# Choose between 2 & 4 favorite works (pre-1975) to feature the ondes martenot



## Prodromides

Mid-20th century compositions utilizing the ondes martenot hailed predominantly from the French.

Select up to 4 favorites (or those which you are most familiar with).

There's purportedly over 300 musical works which call upon the services of the ondes martenot, and one source claims there's upwards to 1,000 pieces written for the ondes!

No matter how many exist, they won't all fit into a poll of 15 maximum entries, so feel free to vote for "other" if an opus with the ondes is not mentioned above.

Other composers who have reportedly written for the ondes include Henri Tomasi, Cemal Reşit Rey, Tristan Murail, Darius Milhaud, Arthur Honegger, Sylvano Bussotti & Pierre Boulez.


----------



## Prodromides

*bump*

... so that other TC members who may have missed this thread can place votes.

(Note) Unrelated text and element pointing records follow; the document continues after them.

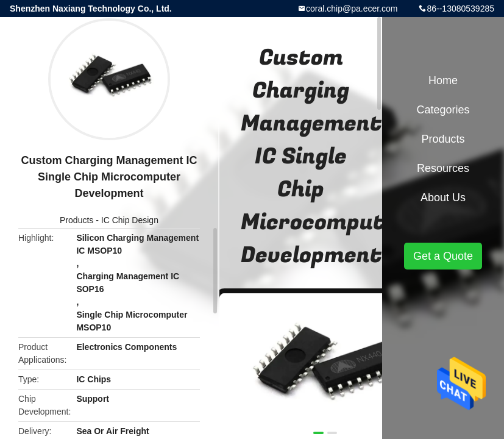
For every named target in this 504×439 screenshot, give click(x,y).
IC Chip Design (130, 220)
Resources (443, 168)
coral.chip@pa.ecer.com (352, 9)
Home (443, 80)
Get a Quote (443, 256)
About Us (443, 198)
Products (76, 220)
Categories (442, 110)
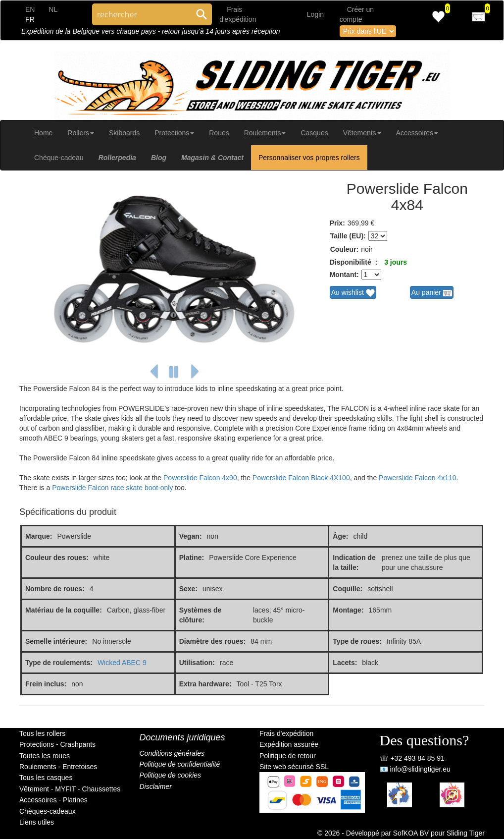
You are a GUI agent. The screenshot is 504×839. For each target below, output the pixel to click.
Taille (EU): (348, 236)
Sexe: (188, 589)
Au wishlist (353, 293)
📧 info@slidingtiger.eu (415, 769)
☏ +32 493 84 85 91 (412, 758)
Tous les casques (46, 778)
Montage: (348, 610)
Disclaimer (155, 786)
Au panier (432, 293)
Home (43, 133)
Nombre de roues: (55, 589)
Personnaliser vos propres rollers (309, 158)
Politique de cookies (170, 775)
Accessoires (417, 133)
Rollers (81, 133)
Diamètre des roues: (212, 641)
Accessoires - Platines (53, 800)
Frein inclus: (46, 684)
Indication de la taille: (354, 562)
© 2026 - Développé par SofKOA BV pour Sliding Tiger (401, 833)
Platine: (192, 558)
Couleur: (345, 249)
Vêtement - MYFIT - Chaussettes (70, 789)
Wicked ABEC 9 (122, 663)
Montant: (344, 275)
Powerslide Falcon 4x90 (200, 478)
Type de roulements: (59, 663)
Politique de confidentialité (180, 764)
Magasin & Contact (212, 158)
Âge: (340, 536)
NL (53, 9)
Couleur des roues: (57, 558)
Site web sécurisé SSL (294, 767)
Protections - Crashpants (57, 744)
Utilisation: (197, 663)
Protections (174, 133)
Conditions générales (172, 753)
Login (315, 14)
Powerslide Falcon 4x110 (417, 478)
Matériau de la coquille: (63, 610)
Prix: (337, 223)
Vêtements (362, 133)
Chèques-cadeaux (48, 811)
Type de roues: (357, 641)
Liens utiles (37, 822)
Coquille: (348, 589)
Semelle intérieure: (56, 641)
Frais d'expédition (286, 733)
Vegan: (191, 536)
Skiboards (124, 133)
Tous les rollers (42, 733)
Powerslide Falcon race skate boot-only (112, 488)
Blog (158, 158)
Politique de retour (288, 756)
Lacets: (345, 663)
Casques (314, 133)
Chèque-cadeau (59, 158)
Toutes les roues (45, 756)
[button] (154, 372)
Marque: (39, 536)
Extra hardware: (205, 684)
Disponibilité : (353, 262)
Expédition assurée (289, 744)
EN (30, 9)
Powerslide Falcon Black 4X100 (301, 478)
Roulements (265, 133)
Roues (219, 133)
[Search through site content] (142, 14)
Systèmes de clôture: (201, 615)
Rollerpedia (117, 158)
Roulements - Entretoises (58, 767)
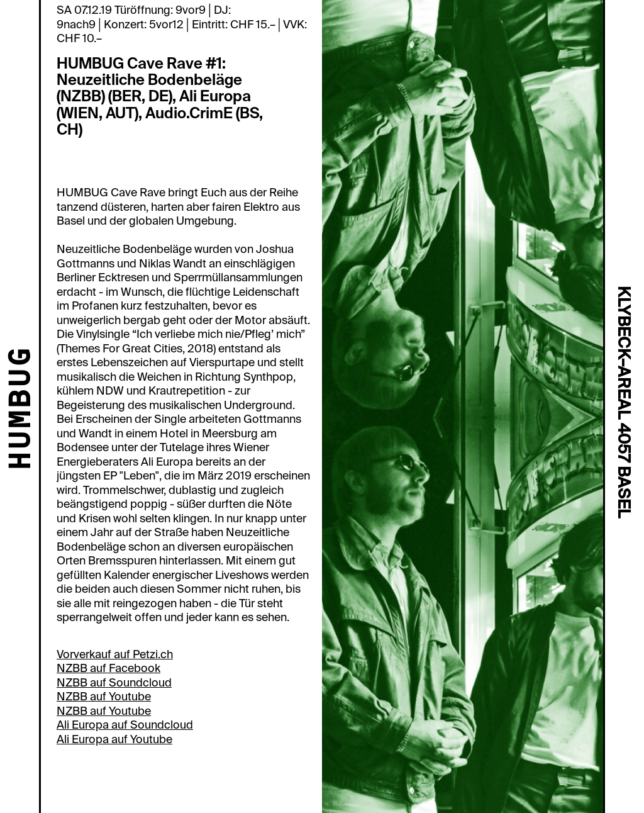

In the meantime, I found this website devoted to the ondes martenot:

http://www.ondes-martenot.net/omdb/omdb_composition.php


----------



## quack

Definitely Scelsi's _Uaxuctum_ as he is one of my favourite composers. I don't tend to pick out instruments when I listen to music and the ondes martenot does integrate well and not stand out anyway in orchestral works so several of these I didn't know had electric elements. When it wafted out of the orchestra in _le buisson ardent_ I was listening too the other day t certainly made me smile. Messiaen's _Fête des Belles Eaux_ would be my second choice as the instruments take centre stage in that.


----------